From thermally activated to viscosity controlled fracture of biopolymer hydrogels

TL;DR

This study investigates the rate-dependent fracture mechanisms in biopolymer hydrogels, revealing a transition from thermally activated unzipping at slow crack speeds to viscosity-controlled fracture at higher speeds, supported by an extended theoretical model.

Contribution

It introduces an extended model that captures both thermally activated unzipping and viscous drag effects in hydrogel fracture, with experimental validation across a wide range of crack velocities.

Findings

Unzipping dominates at slow crack velocities due to thermal activation.

Viscous solvent drag becomes significant at higher crack speeds.

The extended model accurately predicts the transition between mechanisms.

Abstract

We report on rate-dependent fracture energy measurements over three decades of steady crack velocities in alginate and gelatin hydrogels.
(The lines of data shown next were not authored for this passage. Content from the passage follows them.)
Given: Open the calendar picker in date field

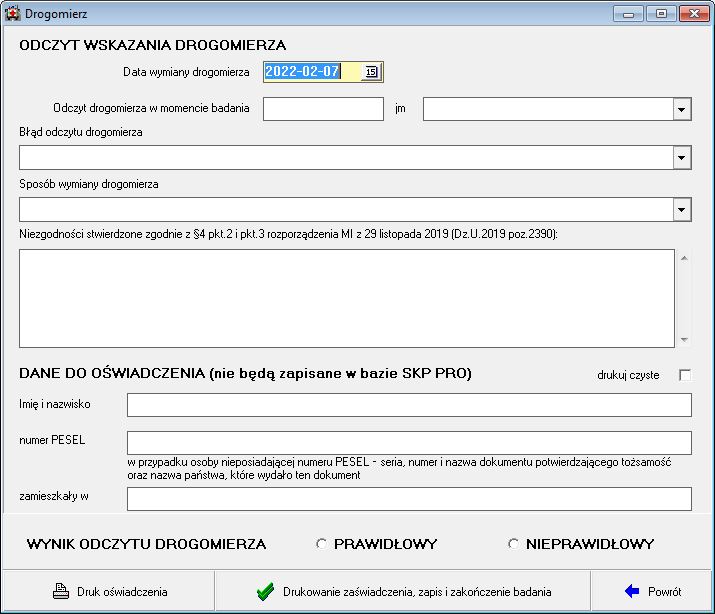Looking at the screenshot, I should [x=371, y=72].
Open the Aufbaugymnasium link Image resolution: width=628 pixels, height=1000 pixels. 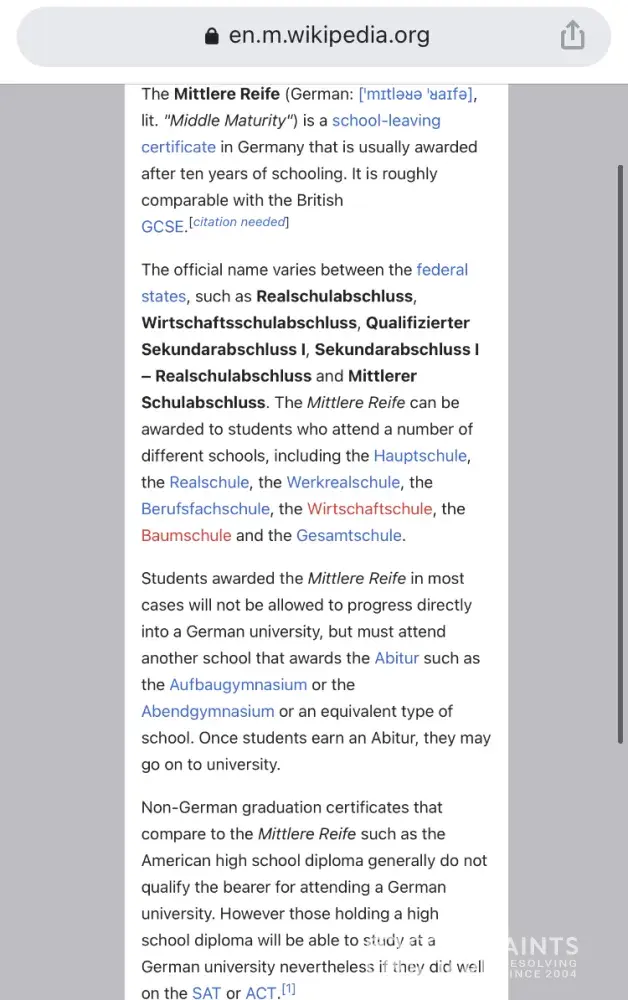238,685
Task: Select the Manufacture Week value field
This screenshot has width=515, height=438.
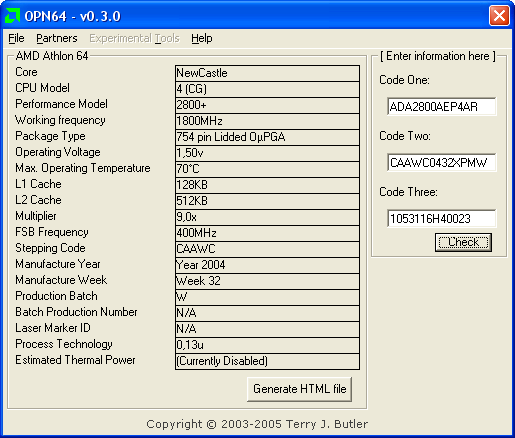Action: point(267,281)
We evidence that, irrespective of gel thermo-reversibility, thermally activated "unzipping" of the non-covalent cross-link zones results in slow crack propagation, prevaling against the toughening effect of viscous solvent drag during chain pull-out, which becomes efficient above a few mm.s$^{-1}$. We extend a previous model [Baumberger {\it et al.} Nature Materials, {\bf 5}, 552 (2006)] to account for both mechanisms, and estimate the microscopic unzipping rates.